June 19, 2026

Rate limiting a public API: token bucket vs sliding window

backendapi

Rate limiting cover graphic for erkshitiz.com.np

When we opened up our API to third-party clients, the first question wasn’t “how do we rate limit this” but “which kind of rate limiting actually matches how people use it.” Most clients call the API in short bursts, a batch job kicks off and fires twenty requests in a second, then goes quiet for a minute. A naive fixed cap per second would have rejected half of that traffic for no good reason, so we ended up comparing two approaches properly: token bucket and sliding window.

Token bucket works like its name suggests. There is a bucket with a maximum capacity, and it refills at a fixed rate, say ten tokens per second, up to a cap of fifty. Every request costs one token. If the bucket is empty, the request gets rejected or queued. The part that matters is that the bucket can hold up to fifty tokens even if the client has been idle, so a client that hasn’t called the API in a while can burst up to fifty requests instantly before it’s throttled back down to the steady ten per second refill rate.

Go’s standard library ships almost exactly this in golang.org/x/time/rate, so most of the time you don’t need to hand-roll it:

import "golang.org/x/time/rate"

limiter := rate.NewLimiter(rate.Limit(10), 50) // 10 tokens/sec, burst of 50

func handler(w http.ResponseWriter, r *http.Request) {
	if !limiter.Allow() {
		http.Error(w, "rate limit exceeded", http.StatusTooManyRequests)
		return
	}
	// handle the request
}

Sliding window is stricter. Instead of a bucket that can build up unused capacity, it counts how many requests happened in the last N seconds, on a rolling basis, and rejects anything past the cap. There’s no accumulated slack. A client that made forty requests in the last thirty seconds and tries a forty-first gets rejected, full stop, even if it was quiet for the thirty seconds before that window started. The tradeoff is a much smoother, more predictable load on your backend, at the cost of punishing legitimate bursty clients that token bucket would have let through.

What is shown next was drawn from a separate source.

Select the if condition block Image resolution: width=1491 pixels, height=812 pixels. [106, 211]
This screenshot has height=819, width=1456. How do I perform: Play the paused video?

Which one to use comes down to what you’re protecting. If the resource behind the endpoint can absorb short bursts fine (a database with headroom, a cache-backed read), token bucket gives clients a better experience without meaningfully hurting you. If the endpoint is expensive per call, something that hits a rate-limited upstream vendor API or does real compute, a sliding window keeps your worst-case load bounded and easier to reason about.

Neither of these works cleanly once you have more than one API instance, though, because each instance would track its own bucket or window and a client could get roughly N times the limit by hitting different instances. The usual fix is to move the counter into Redis. For a rough token bucket, a Lua script that atomically checks and decrements a key with a TTL gets you close enough for most APIs. For a proper sliding window, a sorted set keyed by client ID works well: push the current timestamp as a member on every request, trim anything older than the window on each check, and reject if the remaining count is over the cap.

ZADD ratelimit:client123 <timestamp> <timestamp>
ZREMRANGEBYSCORE ratelimit:client123 -inf (<timestamp> - window)
ZCARD ratelimit:client123

That gives you an accurate rolling count across every instance, at the cost of a round trip to Redis per request, which is usually a fine trade for a rate limiter sitting in front of expensive work.

If I had to pick a default for a public API without knowing much else about it, I’d reach for token bucket. Real clients are bursty by nature, retries and batch jobs cluster requests together, and a bucket that tolerates that is friendlier without giving up meaningful protection, as long as you size the burst capacity sensibly. Save sliding window for the specific endpoints where a smooth, hard cap actually matters more than a good client experience.